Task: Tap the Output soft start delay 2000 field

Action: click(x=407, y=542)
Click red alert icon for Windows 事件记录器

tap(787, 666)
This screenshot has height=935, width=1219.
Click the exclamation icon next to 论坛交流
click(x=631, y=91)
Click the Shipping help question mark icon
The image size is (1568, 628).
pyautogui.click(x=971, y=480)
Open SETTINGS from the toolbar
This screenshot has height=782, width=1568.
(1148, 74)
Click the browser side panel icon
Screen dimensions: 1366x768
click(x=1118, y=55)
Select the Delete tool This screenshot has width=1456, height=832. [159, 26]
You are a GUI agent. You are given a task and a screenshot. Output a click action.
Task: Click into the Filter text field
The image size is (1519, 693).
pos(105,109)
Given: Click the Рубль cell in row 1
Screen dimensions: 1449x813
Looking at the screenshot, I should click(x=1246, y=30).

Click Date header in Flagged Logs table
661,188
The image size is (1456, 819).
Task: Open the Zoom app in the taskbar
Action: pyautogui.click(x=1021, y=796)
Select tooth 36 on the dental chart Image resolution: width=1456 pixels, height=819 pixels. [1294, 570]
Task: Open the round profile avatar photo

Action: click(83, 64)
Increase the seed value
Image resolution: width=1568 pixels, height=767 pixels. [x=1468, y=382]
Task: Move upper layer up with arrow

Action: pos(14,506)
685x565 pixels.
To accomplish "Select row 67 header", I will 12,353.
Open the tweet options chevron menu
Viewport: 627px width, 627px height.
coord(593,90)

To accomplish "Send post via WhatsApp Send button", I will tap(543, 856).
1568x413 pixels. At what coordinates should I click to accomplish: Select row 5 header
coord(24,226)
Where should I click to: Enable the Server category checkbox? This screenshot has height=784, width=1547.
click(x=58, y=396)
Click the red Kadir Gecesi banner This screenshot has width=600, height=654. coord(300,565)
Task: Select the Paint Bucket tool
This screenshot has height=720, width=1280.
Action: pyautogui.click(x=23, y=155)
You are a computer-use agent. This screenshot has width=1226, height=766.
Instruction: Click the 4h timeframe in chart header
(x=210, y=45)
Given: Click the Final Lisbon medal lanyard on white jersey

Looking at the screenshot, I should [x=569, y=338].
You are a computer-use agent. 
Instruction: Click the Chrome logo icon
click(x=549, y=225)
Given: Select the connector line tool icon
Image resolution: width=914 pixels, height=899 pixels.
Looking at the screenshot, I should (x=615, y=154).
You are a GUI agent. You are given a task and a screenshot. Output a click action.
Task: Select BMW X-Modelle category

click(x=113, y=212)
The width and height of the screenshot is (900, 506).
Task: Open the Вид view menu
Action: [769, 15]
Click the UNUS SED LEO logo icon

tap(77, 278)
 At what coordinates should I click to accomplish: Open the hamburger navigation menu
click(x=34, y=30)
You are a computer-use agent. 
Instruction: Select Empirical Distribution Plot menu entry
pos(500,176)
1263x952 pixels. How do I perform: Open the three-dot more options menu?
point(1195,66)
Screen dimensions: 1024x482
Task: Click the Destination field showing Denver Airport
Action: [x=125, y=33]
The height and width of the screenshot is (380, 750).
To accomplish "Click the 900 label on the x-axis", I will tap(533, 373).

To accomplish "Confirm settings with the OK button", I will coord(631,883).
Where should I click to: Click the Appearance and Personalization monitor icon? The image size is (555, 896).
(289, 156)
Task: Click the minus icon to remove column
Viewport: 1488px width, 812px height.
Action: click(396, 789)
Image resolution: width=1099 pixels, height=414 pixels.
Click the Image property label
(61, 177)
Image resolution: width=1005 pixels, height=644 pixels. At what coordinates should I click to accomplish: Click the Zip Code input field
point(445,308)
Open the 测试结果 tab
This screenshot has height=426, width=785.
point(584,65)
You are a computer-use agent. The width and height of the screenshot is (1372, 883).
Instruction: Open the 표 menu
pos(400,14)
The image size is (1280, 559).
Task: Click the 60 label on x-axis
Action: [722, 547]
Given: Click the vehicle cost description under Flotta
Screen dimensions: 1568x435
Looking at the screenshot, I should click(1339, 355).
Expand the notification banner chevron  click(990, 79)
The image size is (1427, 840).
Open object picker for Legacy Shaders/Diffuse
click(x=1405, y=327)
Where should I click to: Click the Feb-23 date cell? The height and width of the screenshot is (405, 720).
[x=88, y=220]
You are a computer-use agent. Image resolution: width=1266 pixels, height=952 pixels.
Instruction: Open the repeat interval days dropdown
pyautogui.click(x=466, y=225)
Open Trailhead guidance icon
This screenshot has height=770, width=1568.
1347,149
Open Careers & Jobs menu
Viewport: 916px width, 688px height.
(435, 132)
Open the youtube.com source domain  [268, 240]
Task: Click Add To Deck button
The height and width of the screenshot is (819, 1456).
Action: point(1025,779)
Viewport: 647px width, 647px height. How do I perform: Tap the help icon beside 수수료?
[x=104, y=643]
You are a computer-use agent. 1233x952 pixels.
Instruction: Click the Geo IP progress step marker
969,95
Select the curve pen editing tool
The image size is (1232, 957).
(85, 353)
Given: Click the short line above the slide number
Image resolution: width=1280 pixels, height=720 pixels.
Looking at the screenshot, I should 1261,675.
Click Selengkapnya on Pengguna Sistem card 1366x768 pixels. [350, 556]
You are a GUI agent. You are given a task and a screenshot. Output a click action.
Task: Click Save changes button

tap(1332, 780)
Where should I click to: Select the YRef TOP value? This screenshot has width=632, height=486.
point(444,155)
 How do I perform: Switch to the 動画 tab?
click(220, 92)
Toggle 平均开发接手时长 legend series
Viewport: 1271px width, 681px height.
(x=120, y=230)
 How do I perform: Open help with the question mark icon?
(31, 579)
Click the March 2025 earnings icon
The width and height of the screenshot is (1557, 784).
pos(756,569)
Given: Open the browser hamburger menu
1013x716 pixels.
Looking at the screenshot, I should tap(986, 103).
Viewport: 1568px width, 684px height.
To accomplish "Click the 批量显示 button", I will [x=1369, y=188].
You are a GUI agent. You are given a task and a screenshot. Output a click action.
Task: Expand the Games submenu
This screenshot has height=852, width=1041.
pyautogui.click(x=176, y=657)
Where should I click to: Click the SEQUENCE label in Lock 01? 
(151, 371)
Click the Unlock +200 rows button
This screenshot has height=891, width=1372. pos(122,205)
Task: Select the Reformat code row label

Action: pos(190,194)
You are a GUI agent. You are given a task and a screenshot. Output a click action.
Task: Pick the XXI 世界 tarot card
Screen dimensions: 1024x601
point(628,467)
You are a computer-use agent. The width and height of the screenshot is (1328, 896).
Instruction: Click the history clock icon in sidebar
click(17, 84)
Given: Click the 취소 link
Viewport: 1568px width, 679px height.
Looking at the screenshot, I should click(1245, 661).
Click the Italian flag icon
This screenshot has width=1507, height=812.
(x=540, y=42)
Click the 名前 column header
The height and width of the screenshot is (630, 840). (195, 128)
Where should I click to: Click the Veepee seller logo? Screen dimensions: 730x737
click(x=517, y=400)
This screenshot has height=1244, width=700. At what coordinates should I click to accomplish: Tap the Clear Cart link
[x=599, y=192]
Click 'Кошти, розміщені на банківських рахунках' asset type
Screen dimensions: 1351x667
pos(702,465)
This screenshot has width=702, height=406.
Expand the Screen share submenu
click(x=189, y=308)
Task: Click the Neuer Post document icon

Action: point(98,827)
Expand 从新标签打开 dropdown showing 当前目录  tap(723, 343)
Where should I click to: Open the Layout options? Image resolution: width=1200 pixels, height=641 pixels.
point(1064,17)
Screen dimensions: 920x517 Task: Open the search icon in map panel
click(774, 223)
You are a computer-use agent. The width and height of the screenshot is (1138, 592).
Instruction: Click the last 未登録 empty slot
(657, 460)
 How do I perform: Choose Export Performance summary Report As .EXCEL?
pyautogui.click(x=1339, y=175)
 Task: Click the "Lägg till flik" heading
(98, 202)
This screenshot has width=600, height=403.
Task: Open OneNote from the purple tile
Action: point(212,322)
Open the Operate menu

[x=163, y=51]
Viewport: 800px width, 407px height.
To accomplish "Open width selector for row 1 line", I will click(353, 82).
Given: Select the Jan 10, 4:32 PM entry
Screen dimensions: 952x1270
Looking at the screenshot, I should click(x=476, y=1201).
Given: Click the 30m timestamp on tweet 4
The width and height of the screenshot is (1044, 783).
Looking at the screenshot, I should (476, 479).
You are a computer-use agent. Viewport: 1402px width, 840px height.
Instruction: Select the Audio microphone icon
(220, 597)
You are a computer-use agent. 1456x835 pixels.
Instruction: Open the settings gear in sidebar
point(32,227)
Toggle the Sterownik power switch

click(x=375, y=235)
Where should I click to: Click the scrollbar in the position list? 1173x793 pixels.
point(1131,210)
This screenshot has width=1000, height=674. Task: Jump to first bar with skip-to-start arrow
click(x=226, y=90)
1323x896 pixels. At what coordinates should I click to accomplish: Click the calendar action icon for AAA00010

* * * * *

What to produce:
Copy out the lines of the records starting at the one containing "Where should I click to: Click the Veepee" and ending at the one containing "pos(702,465)", keeping both, and give nothing else.

Complete response:
Where should I click to: Click the Veepee seller logo? Screen dimensions: 730x737
click(x=517, y=400)
This screenshot has height=1244, width=700. At what coordinates should I click to accomplish: Tap the Clear Cart link
[x=599, y=192]
Click 'Кошти, розміщені на банківських рахунках' asset type
Screen dimensions: 1351x667
pos(702,465)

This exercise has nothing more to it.